The one large array approach is pretty similar to how you would do it on the CPU. Basically allocate an 2D space that you want and then use cudaMemcpy2D to copy into the correct location. I have a whole cache class system built in C++ but here is a basic overview of how it works.

unsigned short*	mDeviceData;

cudaMallocPitch((void**)&mDeviceData, &mPitch, width * numBands * bytesPerBand, height);

mSize[0] = width;

mSize[1] = height;

load(unsigned short* buffer, const int x, const int y, const int width, const int height)


  cudaError_t err;

  int xOffset = x % mSize[0];

  int yOffset = y % mSize[1];

 err = cudaMemcpy2D(((char*)mDeviceData) + ((yOffset * mPitch) + (xOffset * sizeof(unsigned short))), mPitch,  buffer, width * sizeof(unsigned short), width * sizeof(unsigned short), height, cudaMemcpyHostToDevice);

  if (err != cudaSuccess)


	std::cerr << "Failed to copy data onto the GPU: " << err << std::endl;



read(const int x, const int y, const int width, const int height, unsigned short* buffer)


  cudaError_t err;

  int xOffset = x % mSize[0];

  int yOffset = y % mSize[1];

 err = cudaMemcpy2D((void*)buffer, width * sizeof(unsigned short), ((char*)mDeviceData) + ((yOffset * mPitch) + (xOffset * sizeof(unsigned short)), mPitch, width * sizeof(unsigned short), height, cudaMemcpyDeviceToHost);

  if (err != cudaSuccess)


	std::cerr << "Failed to copy data from the GPU: " << err << std::endl;



I then call load passing in a buffer I want copied onto the device and call read to copy data out of the device. I assume that I will always load or read without wrapping, so I don’t have to do multiple I/O to the device. I am creating a 12000x1024 buffer to run convolution kernels on a very large image. I stream data from disk onto the buffer and run the kernel(s) when I have loaded a reasonably large chunk of the buffer onto the device. Once the data is processed I copy the data off the device and allow new data to be loading in its place.
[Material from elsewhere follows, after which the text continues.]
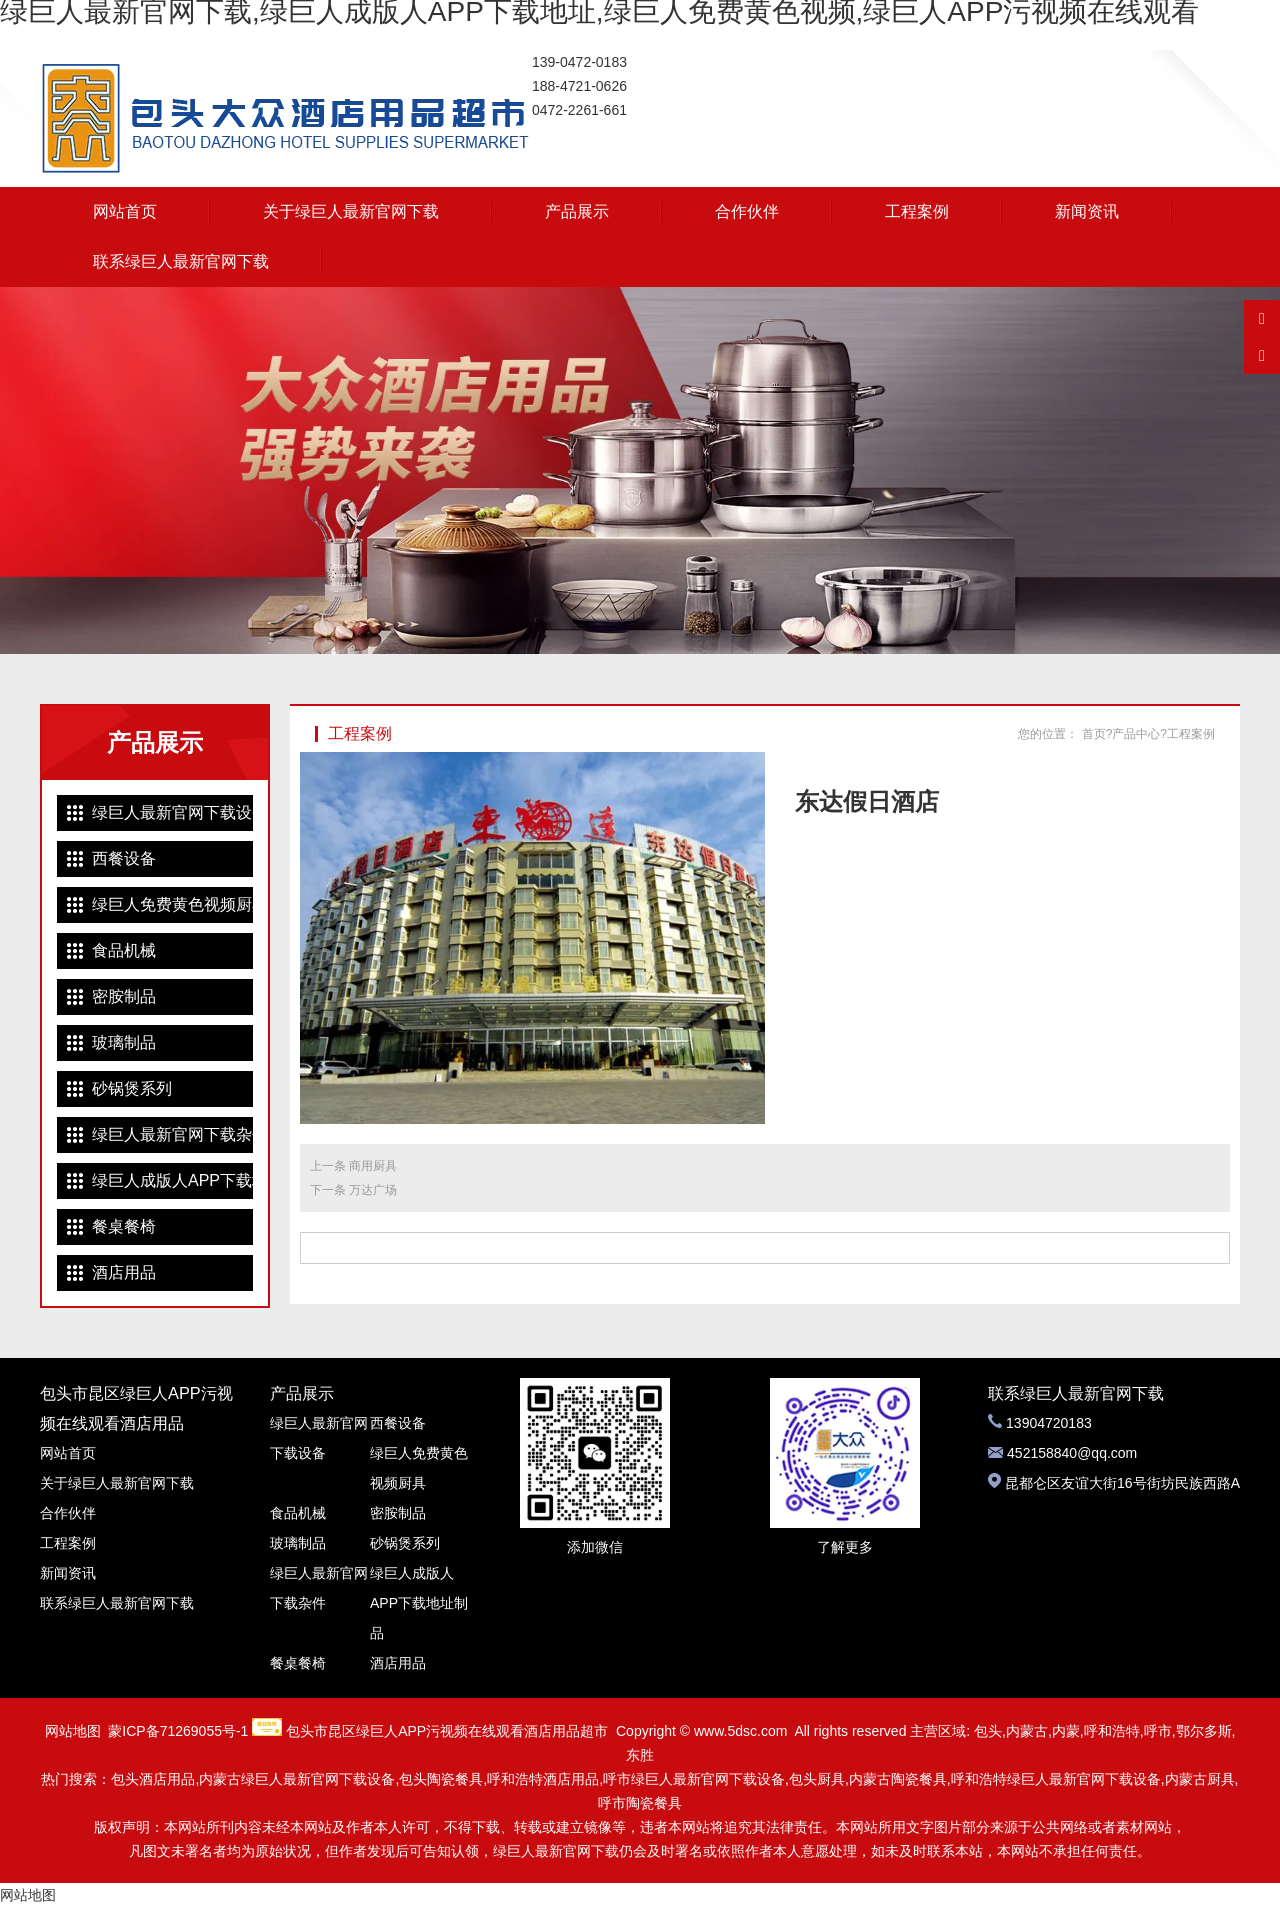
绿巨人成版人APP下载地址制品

The kernels have to know how to address the memory correctly as well. This means that they will need to do quite a bit of modulus math. I’m hoping to optimize the calls, as the programming guide states that integer modulus math is quite slow. Right now it seems pretty good so I’m not too worried.

What I’d really like to see though is a way to asynchronously copy data into the buffer while the kernel is working on a different section. This would allow me to hide the load and reading of the data onto the device.

Also note that if you aren’t running any kernels that require multiple passes then you likely can use textures instead. Textures already support WRAP mode addressing which is what you want. But textures are read-only so you have to do device to device copies if you want to do multiple passes. The convolutionSeperable and convolutionTexture examples are good to look through.

downey Thanks agian!

I figured out what my problem was earlier when I was trying to do a memcopy into the middle of an array on the device. That is kinda what lead me down this path. I am sure your example will help lots of folks and I am posting mine that works on 1d arrays to help as well




I am sure that alot of folks know how to do this, but in case there are others (like me) then this example should work.